Noi siamo un paese senza memoria. Il che equivale a dire senza storia. L’Italia rimuove il suo passato prossimo, lo perde nell’oblio dell’etere televisivo, ne tiene solo i ricordi, i frammenti che potrebbero farle comodo per le sue contorsioni, per le sue conversioni. Ma l’Italia è un paese circolare, gattopardesco, in cui tutto cambia per restare com’è. In cui tutto scorre per non passare davvero. Se l’Italia avesse cura della sua storia, della sua memoria, si accorgerebbe che i regimi non nascono dal nulla, sono il portato di veleni antichi, di metastasi invincibili, imparerebbe che questo Paese speciale nel vivere alla grande, ma con le pezze al culo, che i suoi vizi sono ciclici, si ripetono incarnati da uomini diversi con lo stesso cinismo, la medesima indifferenza per l’etica, con l’identica allergia alla coerenza, a una tensione morale”. (Pier Paolo Pasolini)

Chi non ricorda il passato è condannato a ripeterlo e, in questo, il popolo italiano è un cane che si morde la coda.

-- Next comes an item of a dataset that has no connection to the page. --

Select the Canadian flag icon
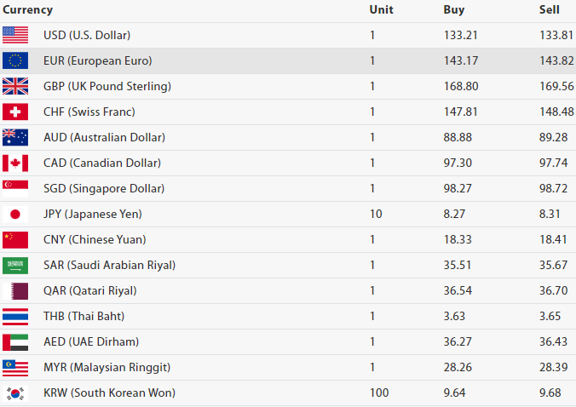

Ma siamo sicuri che sia un problema di memoria e non di cultura? La differenza consiste proprio nella capacità di interiorizzare un sistema di valori, nel cogliere l’importanza di ciò che è passato. Un passato di ombre connaturate nel nostro retaggio culturale e che sono sintomo dell’inguaribile tendenza, squisitamente italiana, nel dare le stesse risposte alle diverse questioni politiche che si presentano alla collettività. È facile notare come una manifestazione di questi eterni “veleni antichi” sia, per fare un esempio banale, la stessa mafia che altro non è se non un’evoluzione, che prende piede dai tempi del Medioevo, dei vecchi corpi di guardia dei signorotti feudali.

La Storia come maestra di vita

Al contrario di quanto si possa pensare, le radici di questo problema non affondano nella mancanza di formazione impartita agli studenti italiani, ma hanno una matrice più profonda che si concretizza, già pensando al nostro recente passato, nella mancata colpevolizzazione di alcune delle ideologie italiane, frutto di queste tendenze, come il fascismo, da parte della coscienza nazionale italiana e, soprattutto, da parte degli alleati in questo caso. Infatti, alla fine della Seconda guerra mondiale, non tutte le forze dell’asse furono obbligate ad assumersi egualmente le stesse responsabilità: al popolo italiano, a differenza di quello tedesco, non furono imputate le gesta del regime, ma solo ai suoi più alti esponenti, di modo che l’Italia e gli Stati Uniti potessero riallacciare rapporti economici. Oltre ai fatti storici, il punto qui è che, in questo frangente, è stata volutamente declinata la responsabilità italiana di quanto accaduto e ciò ha provocato un taglio netto con il passato e, come ci insegna Nietzsche, recidere radicalmente i legami con il passato può risultare veramente pericoloso. L’Italia dunque dovrebbe, appellandosi alla propria consapevolezza, dar vita alla creazione di un nuovo sistema di valori che riconosca del tutto la responsabilità italiana sul fascismo.

La storia può ripetersi e un esempio di questo rischio è proprio quel minimo comun denominatore che si può stabilire tra la situazione attuale italiana e quella degli anni ‘20 che ci permette di cogliere come i problemi di povertà e tensione sociale, portati dalla crisi, alimentino la richiesta da parte del popolo italiano di una risposta autoritaria e forte da parte del governo nell’illusione che, sia negli anni ‘20, sia al giorno d’oggi, si possano risolvere i problemi con uno schiocco di dita. In questi termini, le risposte populiste date all’attuale crisi del sistema liberale e finanziario ci fanno intuire come non siano stati realizzati in tempo processi di rinnovamento dei valori che sarebbero serviti al popolo italiano.  Come insegna Cicerone “Historia magister vitae” (La Storia è maestra di vita). La storia cambia, ma se non impariamo da essa, non cambierà mai davvero.